Since my first service dog, I have found that people have become much better educated about service dogs, their abilities, and why they are allowed to be where they are. Parents are instructing children, “That’s a special dog. He’s helping her, so you can’t touch him.” I usually thank the parent for telling their children that, and if we’re in a situation that I feel okay with Jagger, then I’ll explain to them that they’re right that you shouldn’t just pet a dog – even one without a vest – but sometimes if you ask the owner, they might let you. At that point, I will encourage them to ask me to be allowed to pet Jagger. I get a big kick out of how many times they’ll bend down and say, “Is it okay if I pet you?” Then I educate them a little further, saying “Oh, he can’t tell you. But if you ask me, you’ll get an answer.” They usually give me sheepish grins, and then they ask to pet my dog. My response is one I came up with a long time ago. With a certain voice timbre, I say, “Why yes, you may – and thank you for asking.” Jagger has learned that when he hears that, it’s like a click. He will say hello and then turn his attention right back to me, which is the goal. I then explain to people that he does that because he wanted to say hello to them but he must keep his attention on me. That’s his job.

So far, we’ve been shopping together to find the right kind of dog food, and camping together. We will be going camping at least two more times this summer, then again in the fall for a seven day trip at Lake Erie. I hope to take a bus trip to see the Baltimore Orioles in September, and we’ve been approached by the Lions Club and the Order of the Eastern Star to attend one of their meetings and give a presentation.

Jagger has made friends with a little Jack Russell named Katie that we try and see once a week so he can just be a dog. We attend church, and when the hour is up, you’ll hear a dog sneeze or suddenly he’ll jump up from under the pew. It does seem to cue the minister that the sermon is getting long…
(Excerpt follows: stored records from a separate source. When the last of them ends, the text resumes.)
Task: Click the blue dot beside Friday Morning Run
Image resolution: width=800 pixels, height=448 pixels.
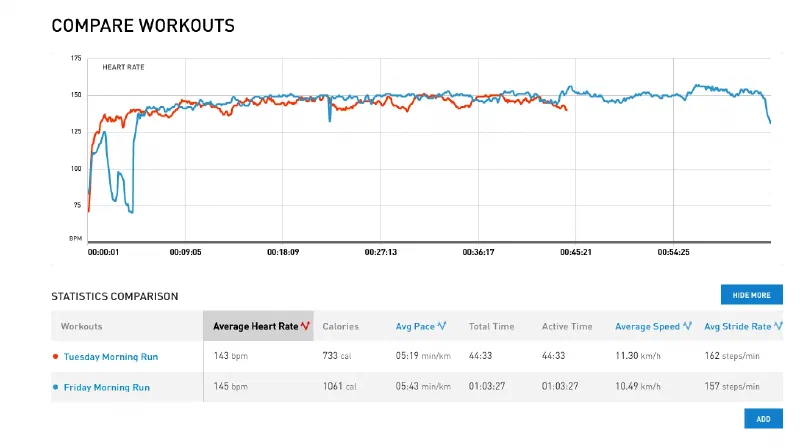Action: coord(55,386)
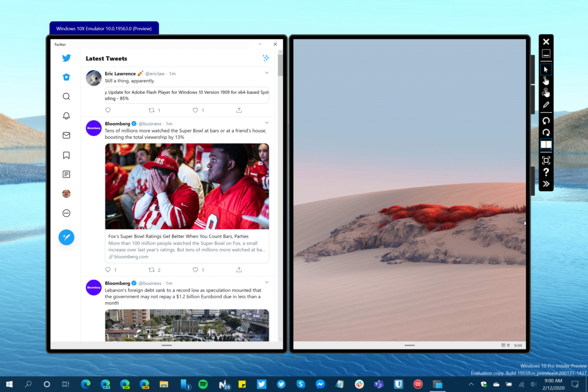The height and width of the screenshot is (392, 588).
Task: Rotate the emulator counterclockwise
Action: pyautogui.click(x=546, y=120)
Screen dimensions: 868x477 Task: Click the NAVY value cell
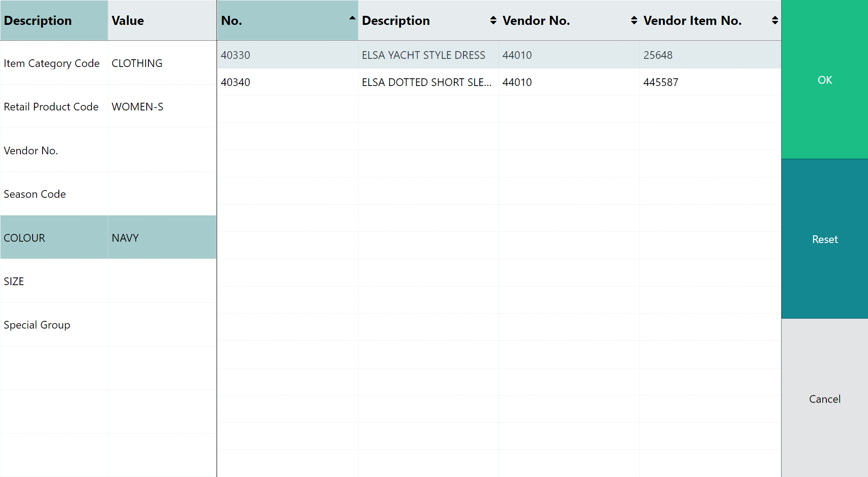[162, 238]
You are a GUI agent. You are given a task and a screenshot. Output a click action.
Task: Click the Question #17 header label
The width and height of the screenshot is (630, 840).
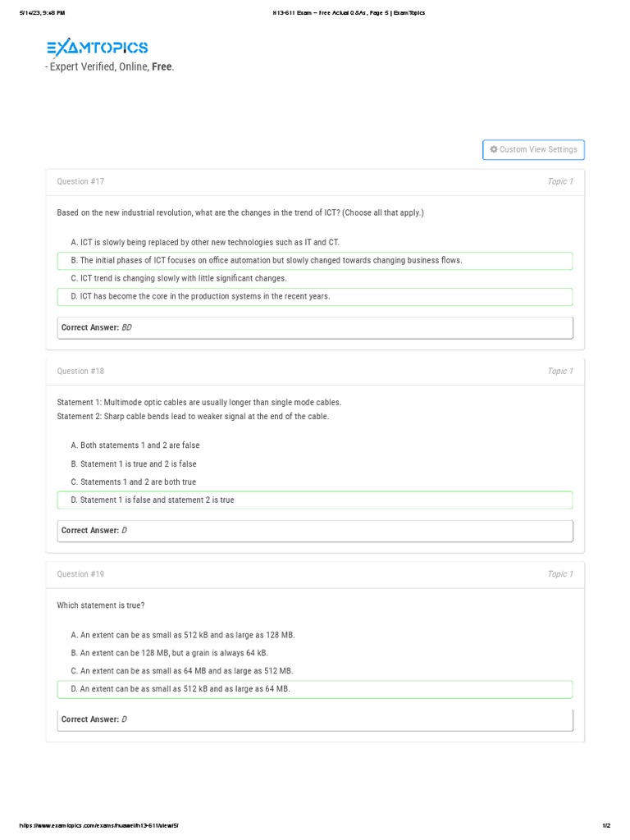coord(80,181)
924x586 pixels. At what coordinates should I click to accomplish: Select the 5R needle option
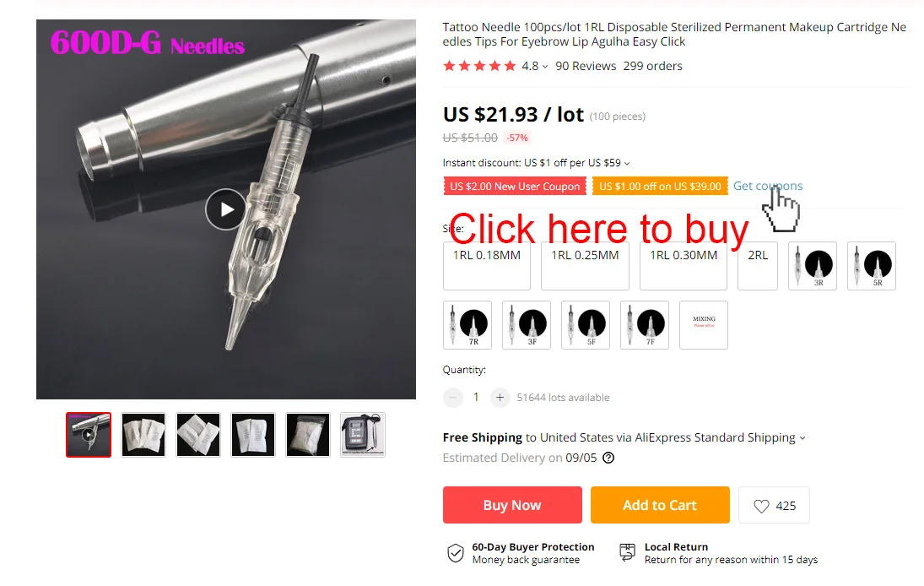pyautogui.click(x=871, y=266)
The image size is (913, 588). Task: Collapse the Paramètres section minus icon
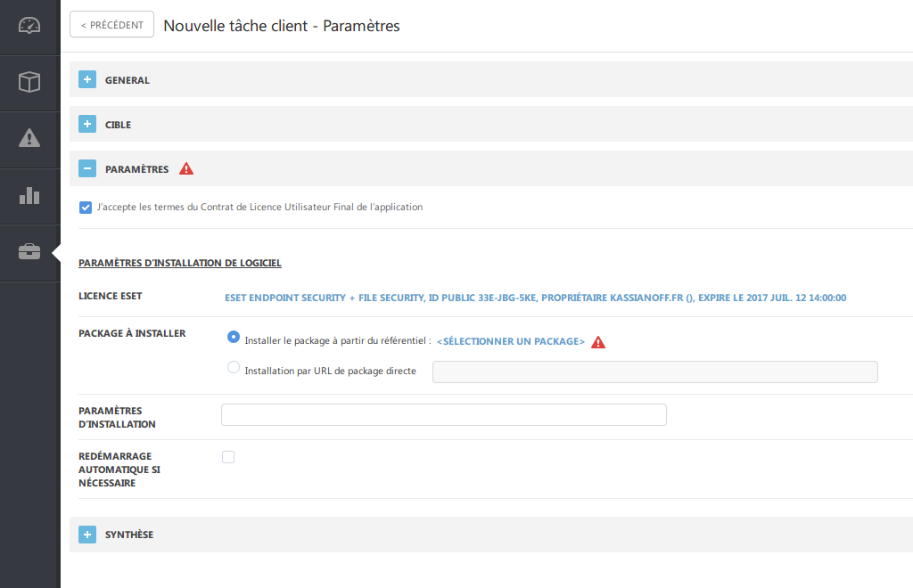pos(87,169)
Once the heat breaks, we’ll be attending a knitting club in town once a week. I let him sniff the trees and get the “dog beat” news. We also go walking around the town tennis court looking for abandoned tennis balls. Around December, we’ll be going to Harrisburg for our six-month recertification, and we’ll be heading back to Harrisburg in May for graduation. I’m also hoping the weather cooperates so Jagger and I can go to PawsAbilities in March. Next year, in between camping next spring and summer, I’m hoping to fly down to Arkansas to visit my son. I’m also hoping to go to Michigan and Ohio. Jagger and I have a lot of plans. We dream big!


  1. Thank you so much for sharing. Many of Jagger's half-siblings (sire CCI Paxton III) at Canine Companions for Independence are at Team Training hoping to become Service Dogs soon. This story give all of us an insight to how much these dogs are treasured. Congratulations Joan and Jagger!

  2. I loved reading the story and I am so glad that you both are bonding so well. Good luck in all your excapades.


  3. You are a remarkable woman with a remarkable service dog! I am impressed with how much Jagger can do for you. I always enjoy seeing you both. Great story Joan!